## PROMPT
Could you copy exactly the line that contains "Task: Click the Server Role Selection heading" and every line after it to the end of the records, and nothing more?

(Data items)
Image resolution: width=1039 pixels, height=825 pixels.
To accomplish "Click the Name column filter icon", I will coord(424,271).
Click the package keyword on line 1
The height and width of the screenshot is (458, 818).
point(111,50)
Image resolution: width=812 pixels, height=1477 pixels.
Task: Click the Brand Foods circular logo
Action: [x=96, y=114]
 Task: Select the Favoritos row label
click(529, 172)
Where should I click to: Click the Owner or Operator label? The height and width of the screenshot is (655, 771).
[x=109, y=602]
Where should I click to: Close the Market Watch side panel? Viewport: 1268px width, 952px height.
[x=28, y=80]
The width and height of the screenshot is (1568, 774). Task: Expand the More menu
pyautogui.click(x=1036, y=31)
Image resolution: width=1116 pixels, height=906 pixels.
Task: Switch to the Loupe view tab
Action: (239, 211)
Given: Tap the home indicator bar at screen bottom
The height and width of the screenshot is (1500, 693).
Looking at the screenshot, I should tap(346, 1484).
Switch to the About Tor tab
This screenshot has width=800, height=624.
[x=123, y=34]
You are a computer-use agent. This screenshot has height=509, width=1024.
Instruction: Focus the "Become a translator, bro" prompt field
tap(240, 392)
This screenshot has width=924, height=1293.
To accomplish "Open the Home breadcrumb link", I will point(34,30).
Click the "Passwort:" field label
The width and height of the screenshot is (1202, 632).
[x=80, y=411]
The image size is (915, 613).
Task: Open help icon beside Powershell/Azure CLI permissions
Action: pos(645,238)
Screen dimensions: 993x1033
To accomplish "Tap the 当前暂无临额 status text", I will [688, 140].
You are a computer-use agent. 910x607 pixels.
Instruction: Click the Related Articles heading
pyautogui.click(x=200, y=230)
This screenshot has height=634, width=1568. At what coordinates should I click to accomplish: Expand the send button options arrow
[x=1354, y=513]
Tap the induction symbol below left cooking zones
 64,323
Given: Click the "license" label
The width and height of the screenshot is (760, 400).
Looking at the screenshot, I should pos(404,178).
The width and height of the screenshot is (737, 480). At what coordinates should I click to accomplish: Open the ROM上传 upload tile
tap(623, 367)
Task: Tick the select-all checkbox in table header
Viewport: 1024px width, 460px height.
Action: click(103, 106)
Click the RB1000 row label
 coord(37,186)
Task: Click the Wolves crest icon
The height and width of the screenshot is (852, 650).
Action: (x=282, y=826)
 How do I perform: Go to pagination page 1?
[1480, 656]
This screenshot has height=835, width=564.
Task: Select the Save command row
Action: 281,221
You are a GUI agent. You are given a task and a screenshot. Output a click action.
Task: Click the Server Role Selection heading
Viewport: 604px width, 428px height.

## ANSWER SECTION
Task: Click the Server Role Selection heading
Viewport: 604px width, 428px height.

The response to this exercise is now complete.